Waterlogging tolerant species tend to develop larger adventitious root systems than intolerant species, and these roots contain aerenchyma. The initiation and outgrowth of adventitious roots has been studied in wetland species such as rice and Rumex palustris; accumulation of ethylene appears to be the primary signal for this response, and auxin and H2O2 are also involved in the downstream signalling cascade (Visser et al. 1996; Steffens and Sauter 2009).
Newly-formed adventitious roots with aerenchyma can grow into anoxic waterlogged soil, but in many cases adventitious roots also grow close to the soil surface, or when floods submerge a significant portion of the stem they emerge into the water column. Surface roots are common for species with low amounts of aerenchyma – the superficial root system is therefore restricted to the surface oxidised layer of the soil. Such plants often develop a ‘sprawling’ growth form in shallow water with many adventitious roots in the water column, barely entering the soil surface, and taking up nutrients from the surface water. These plants are most common in eutrophic, relatively still water, as they rely on high nutrient concentrations in water given that they cannot exploit soil nutrients. The shallow root system means such plants are vulnerable to uprooting. Aquatic roots that grow into the floodwater are exposed to light and can form chloroplasts, with photosynthesis resulting in high endogenous O2 levels during the daytime (e.g. Rich et al. 2012).
Pneumatophores and ‘knee roots’ are specific features of mangroves (Figure 18.11), and are the point of entry for the atmospheric O2 that is transported to roots. The surfaces contain lenticels, pores which allow gas exchange between the atmosphere and these woody organs. Lenticels are also common on stems and the number and size increase in response to flooding on the trunks of flood-tolerant trees. Their openings become ‘hypertrophied’, i.e. impregnated with hydrophobic compounds, to prevent water infiltrating the aerenchyma when submerged by high tides or rising floodwaters.

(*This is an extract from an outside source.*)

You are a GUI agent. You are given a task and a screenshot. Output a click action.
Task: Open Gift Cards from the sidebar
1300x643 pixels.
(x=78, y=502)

Grey mangroves (Avicennia spp.) have long, horizontal roots (‘cable roots’) close to the soil surface, from which arise hundreds of ca. 1 cm thick, 30 cm long vertical aerial roots termed pneumatophores. O2 enters the pneumatophores and diffuses via aerenchyma to the underground roots. Even the pneumatophores, however, become temporarily submerged and thus cut off from the atmosphere at high tide. Early researchers suggested that aeration via the pneumatophores might involve pressurised gas flows, but this effect is negligible, and most O2 transport in mangroves is by diffusion (Beckett et al. 1988). The red mangrove (Rhizophora spp.) lacks pneumatophores, instead having aerial ‘knee’ or ‘prop’ roots that elevate the trunk above the water surface, and with hypertrophied lenticels serving as entry ports for O2 which then diffuses to underground roots.
Even with O2 transport in aerenchyma, trees in wetlands are unable to grow roots as deeply into soil as terrestrial trees, often leaving them vulnerable to toppling. Many flood-tolerant trees in freshwater swamps therefore feature extensions to their lower trunks (buttresses and knees) that provide mechanical stabilisation, and with lenticels present these enable entry of O2 into the root aerenchyma.